Data listing section start

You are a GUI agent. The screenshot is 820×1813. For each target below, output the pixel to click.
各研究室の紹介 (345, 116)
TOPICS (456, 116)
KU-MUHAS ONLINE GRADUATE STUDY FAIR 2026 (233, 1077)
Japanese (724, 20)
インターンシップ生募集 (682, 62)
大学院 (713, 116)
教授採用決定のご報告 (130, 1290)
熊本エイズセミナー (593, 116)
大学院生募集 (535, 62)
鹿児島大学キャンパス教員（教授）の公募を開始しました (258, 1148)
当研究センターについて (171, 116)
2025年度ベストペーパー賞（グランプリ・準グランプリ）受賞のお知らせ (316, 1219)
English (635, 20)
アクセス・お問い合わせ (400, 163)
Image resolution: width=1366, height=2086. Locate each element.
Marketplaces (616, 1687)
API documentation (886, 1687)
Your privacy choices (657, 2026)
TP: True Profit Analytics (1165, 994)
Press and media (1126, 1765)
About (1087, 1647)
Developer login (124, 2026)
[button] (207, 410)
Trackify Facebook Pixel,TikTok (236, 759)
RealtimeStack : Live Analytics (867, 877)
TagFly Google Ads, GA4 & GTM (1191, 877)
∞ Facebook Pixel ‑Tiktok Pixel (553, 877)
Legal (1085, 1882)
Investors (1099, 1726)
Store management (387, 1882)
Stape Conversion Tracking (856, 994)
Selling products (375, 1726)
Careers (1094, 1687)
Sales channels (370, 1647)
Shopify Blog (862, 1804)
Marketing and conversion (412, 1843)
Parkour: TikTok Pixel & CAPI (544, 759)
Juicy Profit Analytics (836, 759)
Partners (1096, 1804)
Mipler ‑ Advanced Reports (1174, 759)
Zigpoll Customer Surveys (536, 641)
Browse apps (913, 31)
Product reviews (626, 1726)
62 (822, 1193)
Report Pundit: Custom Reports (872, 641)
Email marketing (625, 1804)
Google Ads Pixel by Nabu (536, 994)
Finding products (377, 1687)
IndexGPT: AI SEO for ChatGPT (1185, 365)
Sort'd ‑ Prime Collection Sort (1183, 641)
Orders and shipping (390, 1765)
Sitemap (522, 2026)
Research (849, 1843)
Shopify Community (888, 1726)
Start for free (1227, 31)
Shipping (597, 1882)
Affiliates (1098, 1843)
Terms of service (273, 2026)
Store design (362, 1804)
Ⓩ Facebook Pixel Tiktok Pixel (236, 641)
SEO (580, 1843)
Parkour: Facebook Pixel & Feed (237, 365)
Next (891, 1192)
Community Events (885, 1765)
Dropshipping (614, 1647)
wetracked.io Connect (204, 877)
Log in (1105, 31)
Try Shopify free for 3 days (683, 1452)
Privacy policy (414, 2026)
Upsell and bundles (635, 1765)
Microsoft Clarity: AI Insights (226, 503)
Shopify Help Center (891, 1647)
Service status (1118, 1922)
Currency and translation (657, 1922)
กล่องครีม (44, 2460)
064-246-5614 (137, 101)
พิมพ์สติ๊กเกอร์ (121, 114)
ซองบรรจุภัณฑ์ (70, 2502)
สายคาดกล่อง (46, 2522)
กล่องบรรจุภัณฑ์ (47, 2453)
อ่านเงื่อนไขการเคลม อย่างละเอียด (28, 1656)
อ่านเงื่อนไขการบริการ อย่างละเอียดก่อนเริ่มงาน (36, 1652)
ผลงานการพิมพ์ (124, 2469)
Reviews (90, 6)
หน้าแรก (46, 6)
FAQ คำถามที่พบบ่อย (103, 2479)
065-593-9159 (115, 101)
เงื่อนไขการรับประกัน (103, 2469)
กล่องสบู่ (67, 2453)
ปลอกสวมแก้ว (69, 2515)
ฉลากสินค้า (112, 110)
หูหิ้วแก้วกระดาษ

Data listing section end

**Your goal**: Across the listing above, report every line where "Shopify" occurs.

**Response to the exercise**:
Shopify Blog (862, 1804)
Shopify Community (888, 1726)
Try Shopify free for 3 days (683, 1452)
Shopify Help Center (891, 1647)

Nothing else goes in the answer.